Du coup, les questions éthiques ne sont pas loin.  Reste qu'elles ne sont « pas réellement abordées », admet Patrick Rougeot. Enseignant-chercheur en micro-robotique pour le biomédical à Femto-ST et à l'ENSMM, Kanty Rabenorosoa n'élude pas ces soucis : « dès qu'on envoie quelque chose dans le corps, se posent des problèmes techniques, scientifiques, éthiques... Mais on n'est pas des chercheurs fous, on a des familles... » En la matière, plusieurs industries sont visées pour l'utilisation de nanoparticules : l'agro-alimentaire, la cosmétique, la chimie...

Reste que le monde des nano intéresse d'autres secteurs, d'autres applications. Micronora montre ainsi une recherche visant à réaliser un « objet volant mimant l'insecte » avec des applications dans le génie civil ou le jouet, mais aussi aérospatiales ou militaires, traitant les risques NBC (nucléaire, bactériologique, chimique). En fait, des minis drones. « Ils ne pourront pas voler tant qu'ils n'auront pas réglé le problème de l'énergie qui ne se miniaturise pas, c'est le point noir des objets autonomes », souligne M. Rabenorosoa.

« Le robot n'a pas d'intelligence, c'est nous qui l'avons »

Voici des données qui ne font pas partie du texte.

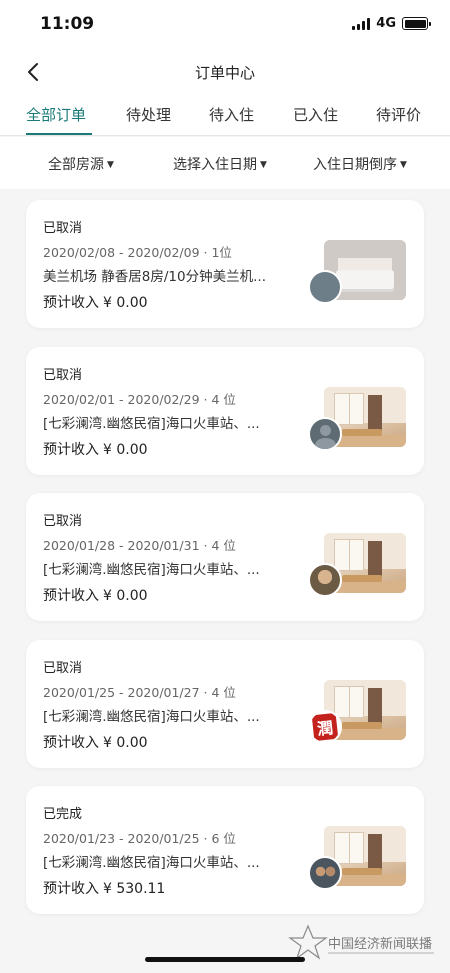  I want to click on home-indicator, so click(225, 960). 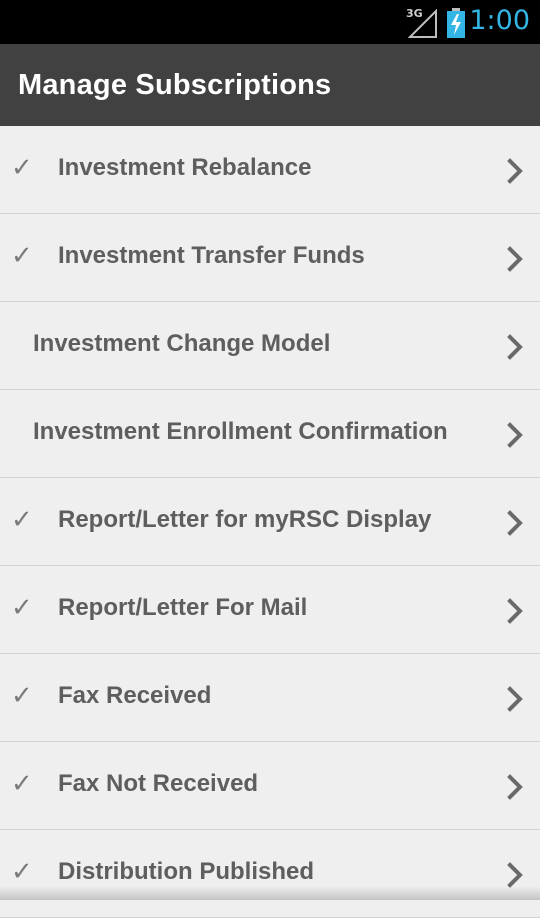 I want to click on subscription-label: Investment Rebalance, so click(x=184, y=168).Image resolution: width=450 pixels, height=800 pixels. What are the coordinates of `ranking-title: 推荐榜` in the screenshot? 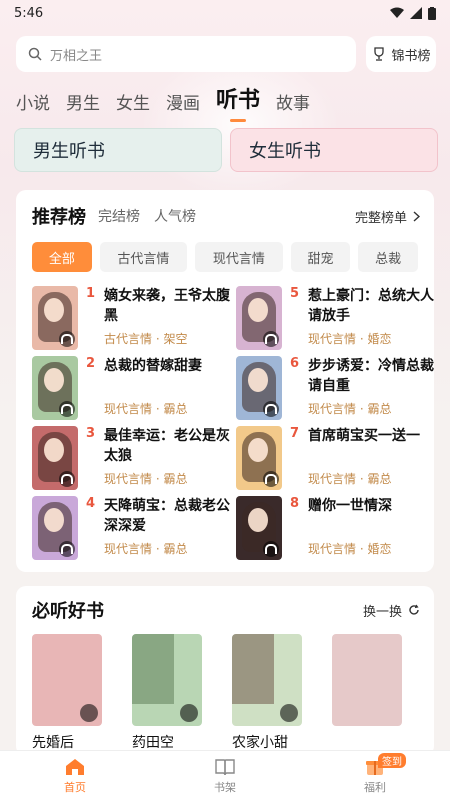 It's located at (59, 216). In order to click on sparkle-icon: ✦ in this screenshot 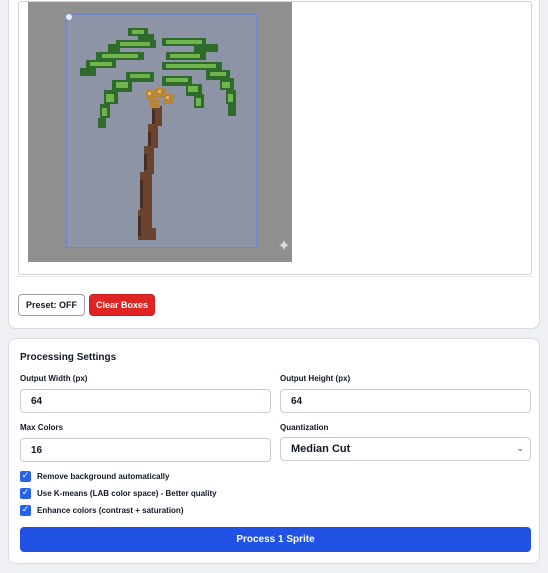, I will do `click(284, 246)`.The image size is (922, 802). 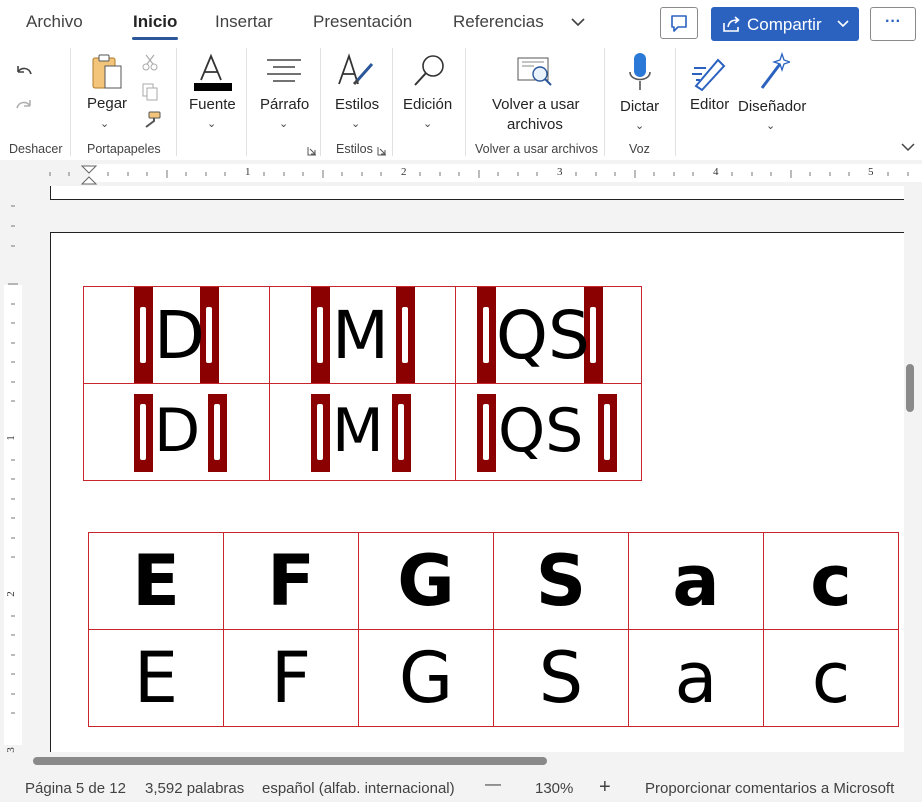 I want to click on ruler-number: 3, so click(x=560, y=172).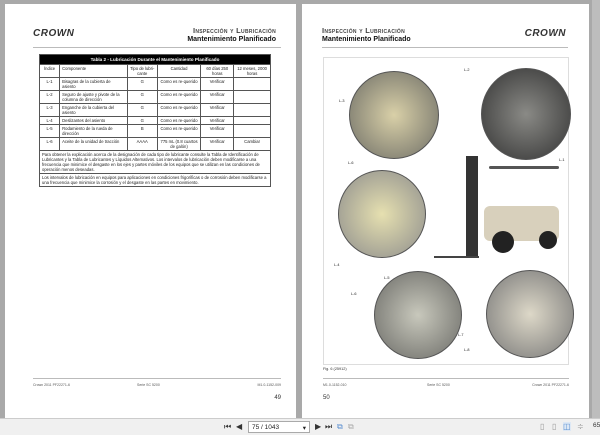 The width and height of the screenshot is (600, 435). Describe the element at coordinates (567, 426) in the screenshot. I see `two-page-icon: ◫` at that location.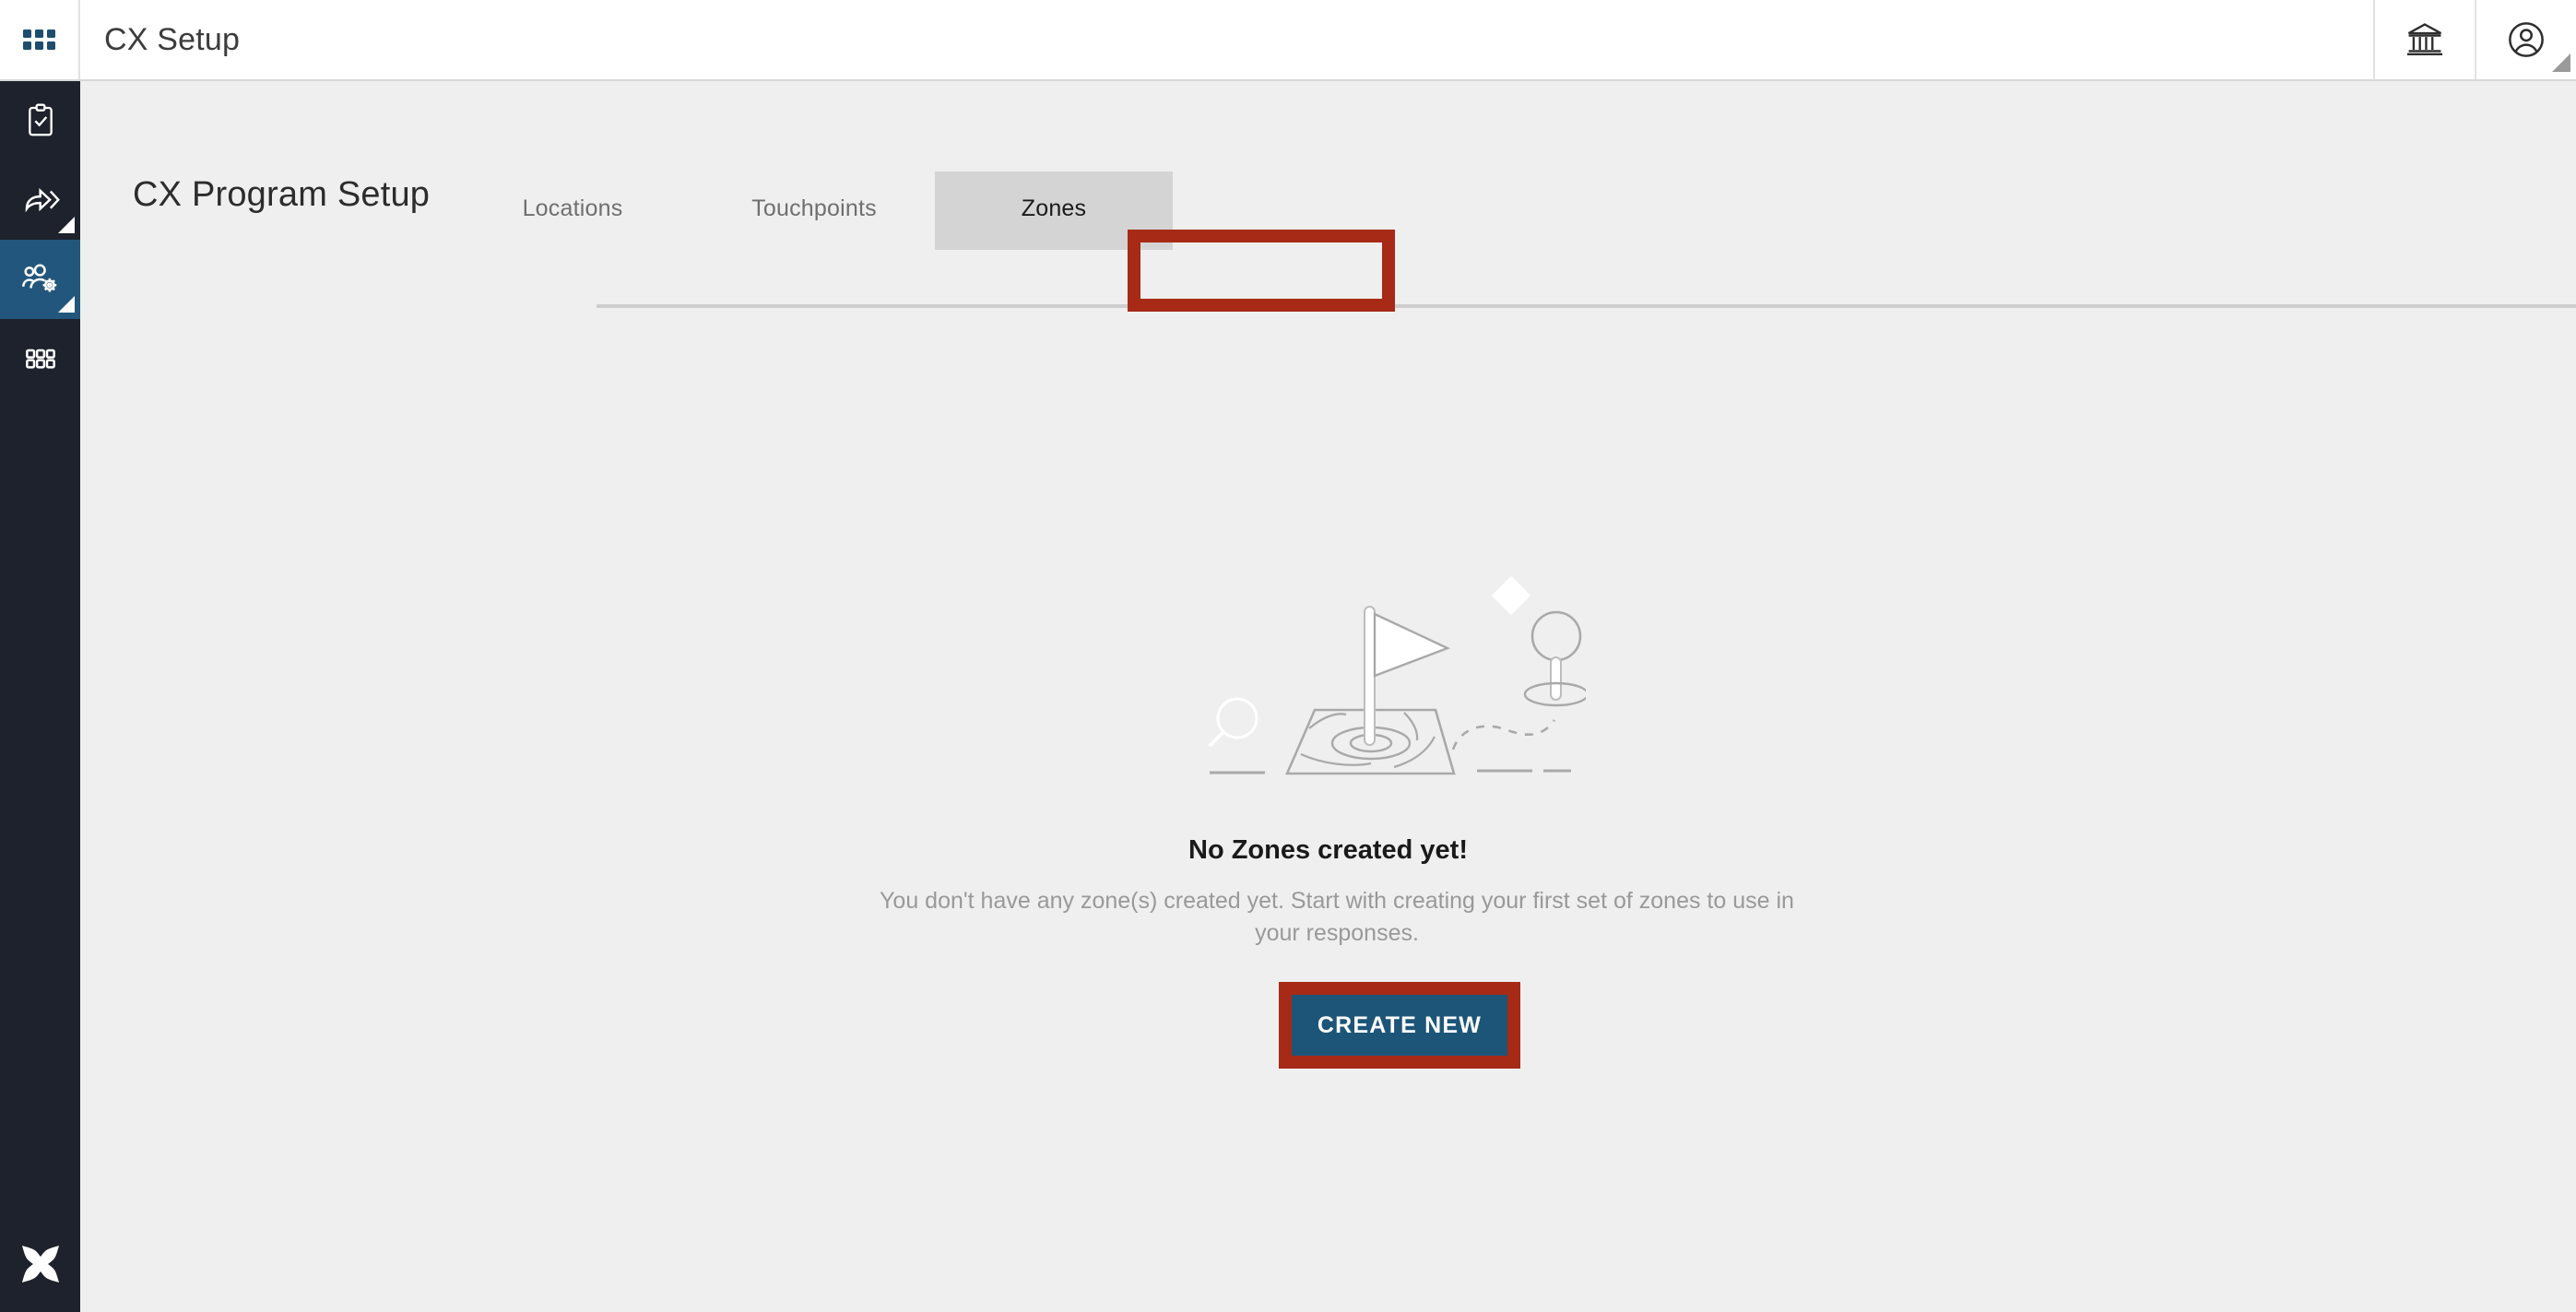 The image size is (2576, 1312). I want to click on sidebar-item-dashboards, so click(40, 358).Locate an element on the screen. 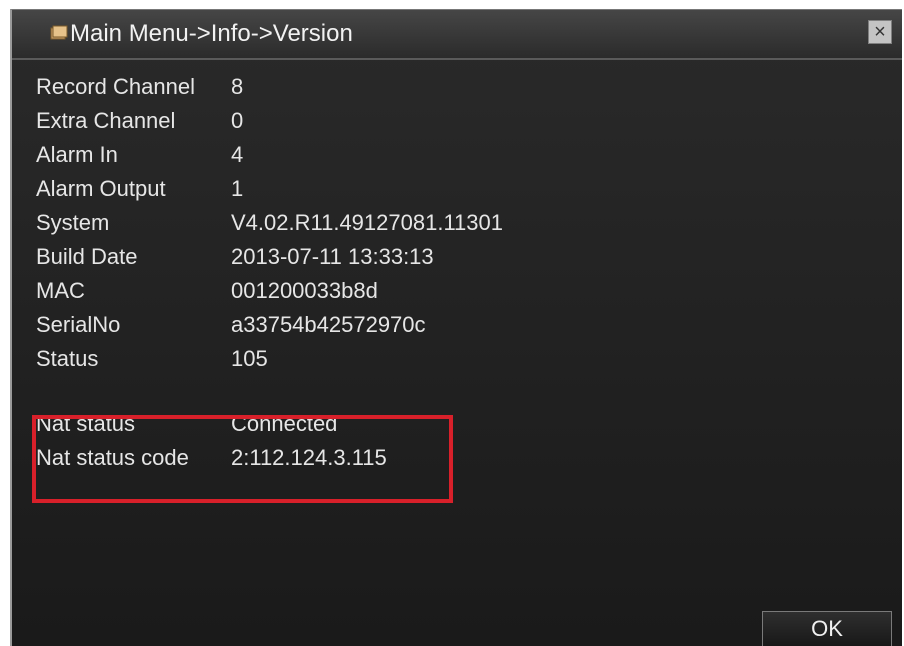  info-value: 001200033b8d is located at coordinates (304, 290).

La microrobotisation peut-elle, comme le dit David Hériban, contribuer à la relocalisation industrielle ? « Le robot n'a pas d'intelligence, c'est nous qui l'avons », assure Erick Jouan, co-gérant de 2CAR, intégrateur de robots en usines basé à Seloncourt. Ancien salarié dans plusieurs entreprises, puis artisan, il a sauté le pas de création d'entreprise en 2004 avec Jean-Claude Nou, en sortant d'un groupe en difficulté pour « recréer l'activité ». 2CAR travaille beaucoup avec des équipementiers automobiles. « Au départ, les robots sont là pour suppléer au travail pénible, mais il est vrai qu'ils peuvent faire des miracles. Il faudrait un équilibre entre le nombre de robots installés et les gens en recherche d'emploi en développant le travail pour lequel le robot ne peut pas remplacer le travail humain ».

L'exemple en est donné par Roland-Bailly-SA, à Besançon où une quarantaine de personnes fabriquent des bols vibrants et des centrifugeuses. Ces outils sélectionnent et conduisent des pièces, parfois minuscules, devant la machine ou l'outil qui les transforme ou les assemble. En les mettant dans le bon sens, parfois à raison d'une pièce par seconde : l'homme ne peut pas s'aligner et c'est tant mieux pour les conditions de travail ! Les technologies fines sont partout, même dans le déshuilage des bains d'usinage, autrement dit de lubrification : ça, c'est le travail de oelheld-technologies, un groupe allemand du 19e siècle implanté en 2005 en Moselle : « nos clients sont tourneurs, fraiseurs, usineurs... On est à chaque édition de Micronora », explique Jonathan Masuccio.